07/08/2012. Acting Executive of non perishable products division, Musa Ndlovu during the National Regulator for Compulsory Specifications (NRCS) briefing on measures taken to ensure the quality of cement on the local market. Picture: Thobile Mathonsi

Roy Cokayne

The National Regulator for Compulsory Specifications (NRCS) confirmed that some 50kg bags of cement in a consignment of cement imported from Pakistan were underweight, but stressed it had not found any inferior quality cement on the local market.

Thomas Madzivhe, the NRCS’s acting chief executive, said yesterday that complaints of non-compliance received about Lucky Cement imported from Pakistan had been fully investigated and the NRCS was satisfied the certification bodies had done all the necessary checks and tests and that the cement complied with South Africa’s regulations.

Madzivhe said the NRCS suspected market access and competitive and market share issues might be a reason for the complaints.

Musa Ndlovu, the NRCS’s acting executive for non-perishable products, said a directive had immediately been issued against Lucky Cement when complaints of non-compliance were received at the end of 2010, which meant this cement could not be sold in South Africa.

Ndlovu said the NRCS had done a full 28-day test on the cement, but the results did not provide it with any tangible evidence to prove the product was non-compliant in terms of quality. It had only found evidence once of non-compliance but this was based on “short measure” and not quality, he said.

This incident related to Lucky Cement found in the Port Elizabeth area in the NRCS’s 2009/10 financial year.

Jaco Marneweck, the NRCS’s acting executive of the legal metrology division, said the entire consignment was immediately stopped when the short measure was identified.

The manufacturer had the option of either sending this consignment back to the country of origin or repacking it, but in this instance, offered to evaluate the entire batch and remove all the underweight bags.
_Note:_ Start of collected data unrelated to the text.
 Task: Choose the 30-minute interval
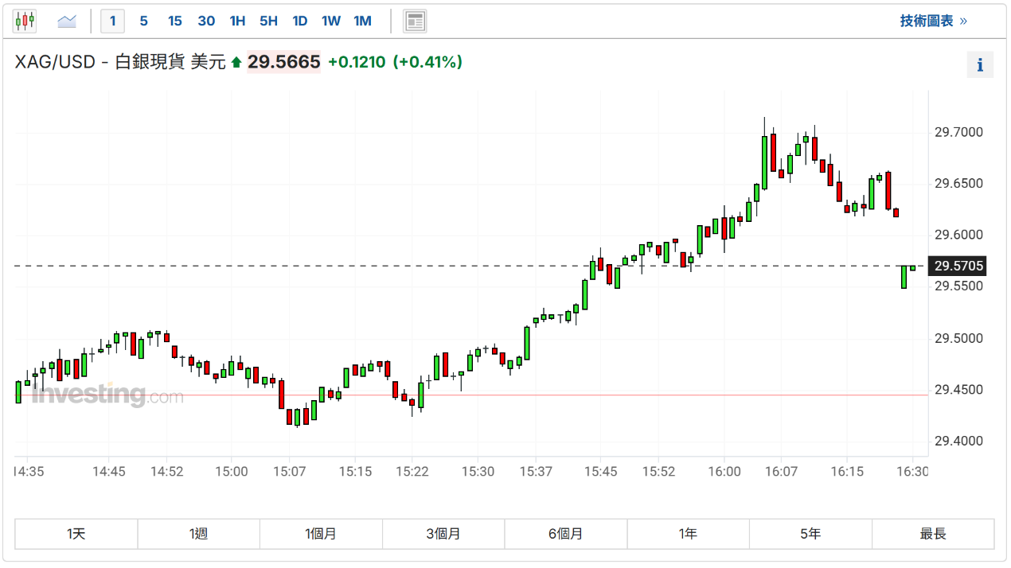(x=206, y=21)
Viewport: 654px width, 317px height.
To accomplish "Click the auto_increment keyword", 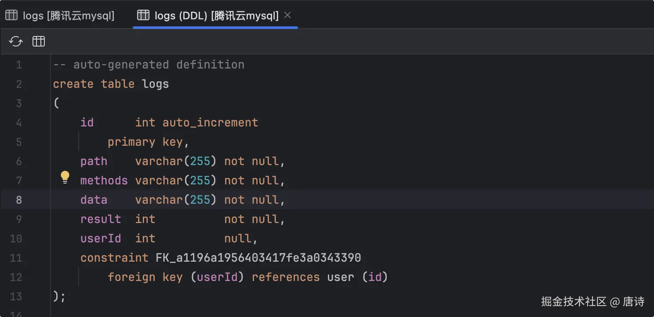I will pos(210,122).
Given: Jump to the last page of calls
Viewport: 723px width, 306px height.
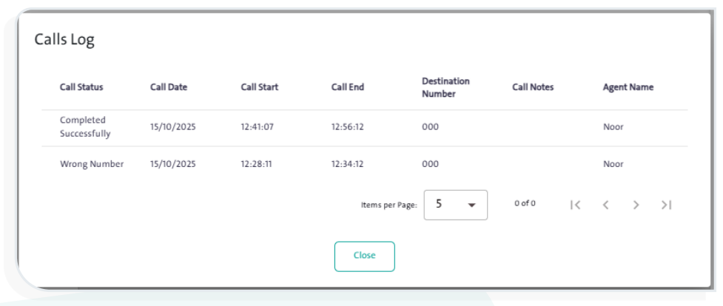Looking at the screenshot, I should coord(666,204).
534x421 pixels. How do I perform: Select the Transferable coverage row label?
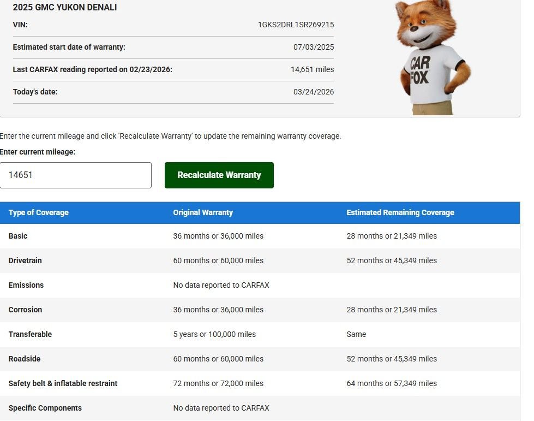(30, 334)
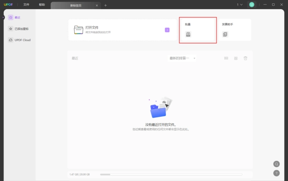Viewport: 288px width, 181px height.
Task: Click the purple arrow in 打开文件 panel
Action: [167, 30]
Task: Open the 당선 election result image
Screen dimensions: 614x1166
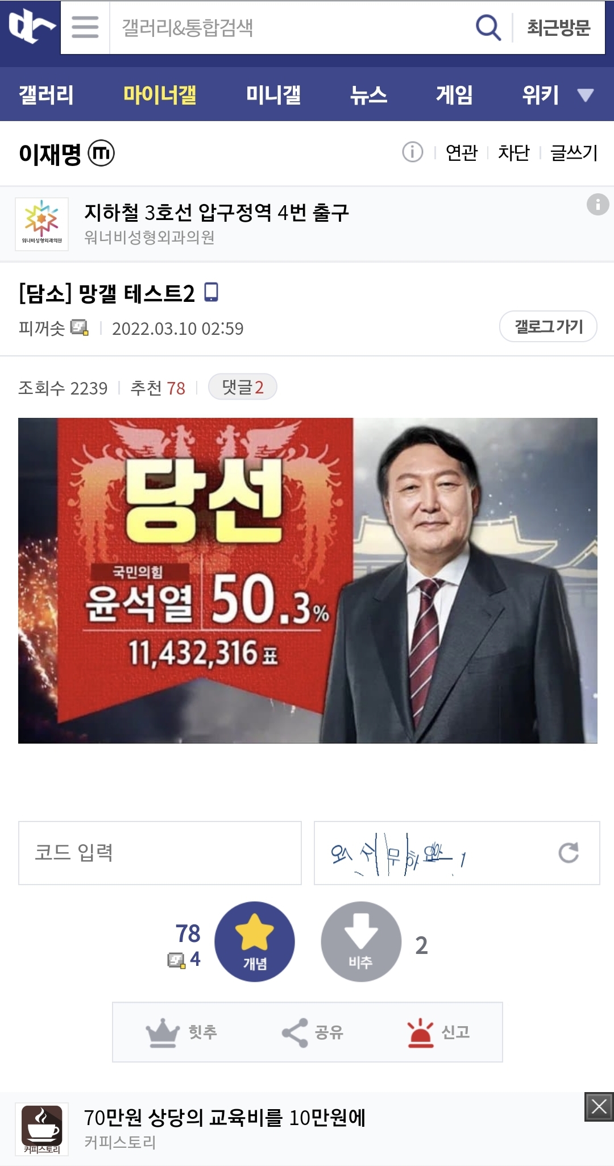Action: point(308,580)
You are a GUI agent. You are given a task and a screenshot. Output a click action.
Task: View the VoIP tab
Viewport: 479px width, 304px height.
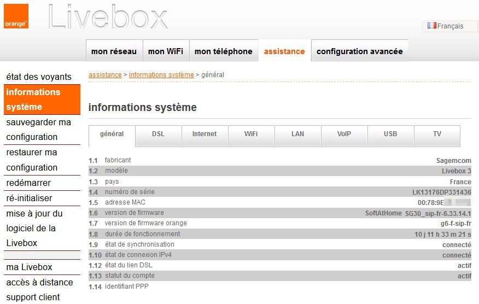[x=344, y=135]
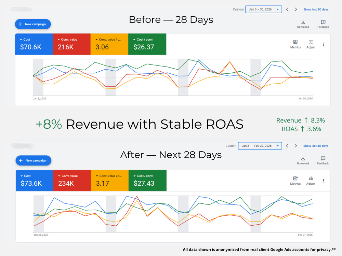Image resolution: width=342 pixels, height=256 pixels.
Task: Click the top New campaign button
Action: pyautogui.click(x=33, y=24)
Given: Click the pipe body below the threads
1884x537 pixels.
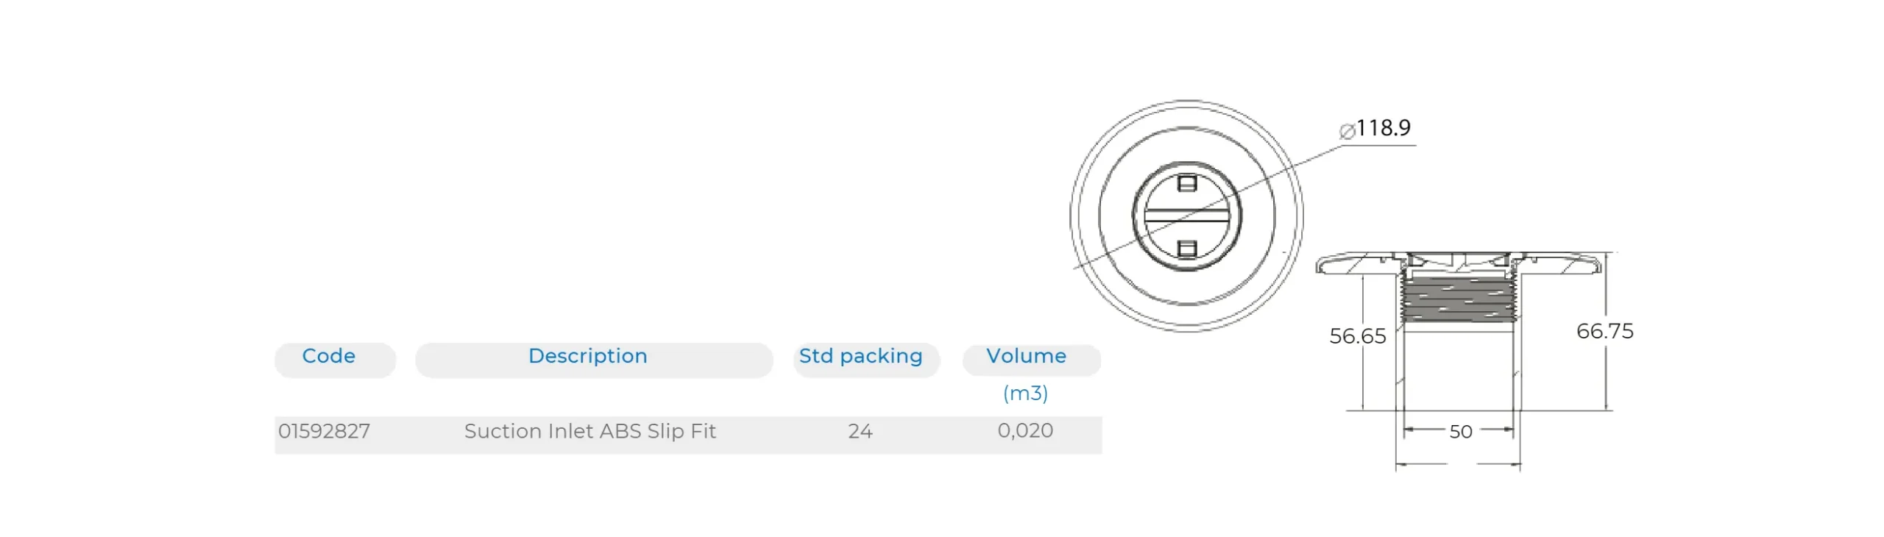Looking at the screenshot, I should (1458, 371).
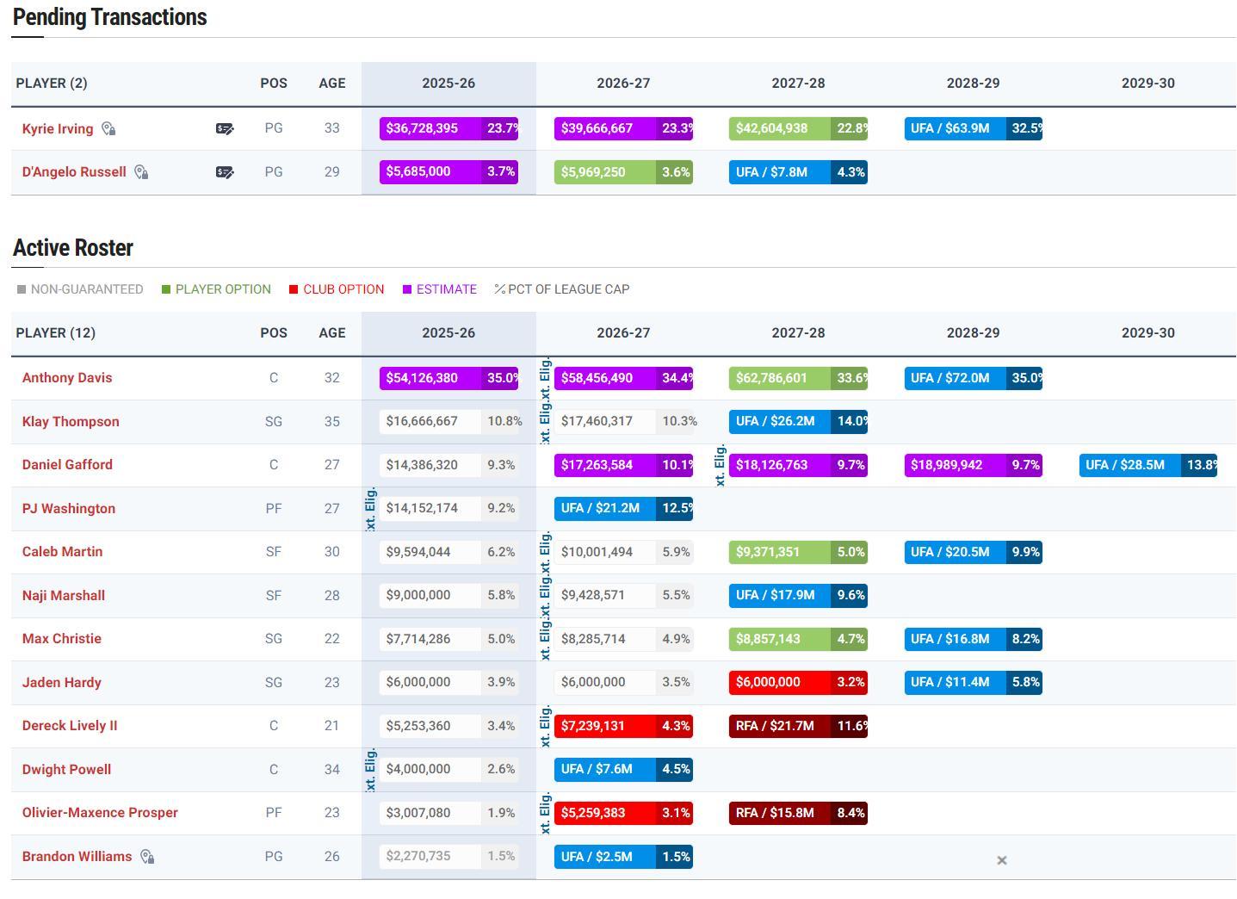
Task: Open Dereck Lively II player link
Action: coord(70,726)
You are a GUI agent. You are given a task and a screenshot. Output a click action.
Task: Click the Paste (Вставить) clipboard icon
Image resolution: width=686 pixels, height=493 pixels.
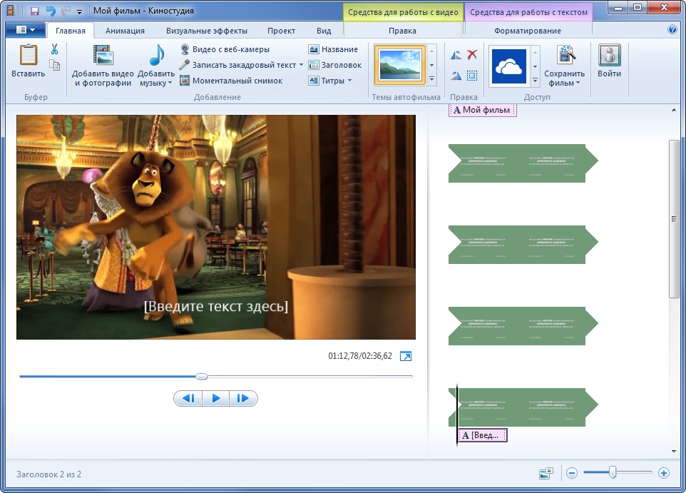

An inspection was then conducted and the corrected batch was allowed into South Africa, he said.

Ndlovu was unable to provide information on how much cement had been imported into South Africa to date this year, stating this information was kept by the SA Revenue Service and Statistics SA.

He added that the NRCS did regular sample testing of cement to check its conformity with the compulsory standard but was not required to do sample testing for every 500 tons of cement imported into the country.

Every cement producer and importer had to appoint an approved testing body to test and certify the quality of every 500 tons of cement produced or imported. The results of these tests had to be available to the NRCS for inspection, he said.

Bryan Perrie, the managing director of the Cement and Concrete Institute (C&CI), questioned how the NRCS could ensure that all the required conformity tests were being done, when it did not know how much cement was being imported.

“Some producers have got samples and tested them and some of it was sub-standard. We’re not saying all of it is sub-standard,” he said.

Ndlovu said the NRCS had issued 215 letters of authority (LOA) to cement importers and, because of the sensitivity around cement, had decided to put information about these LOAs on its web page. LOAs from the NRCS are required for cement to be legally imported into South Africa.

Perrie said this was a positive development and something the C&CI had been fighting for, for some time.

“It should be a more transparent process so anyone can pick up a bag of cement, check if it has an LOA and if it doesn’t, phone the regulator.”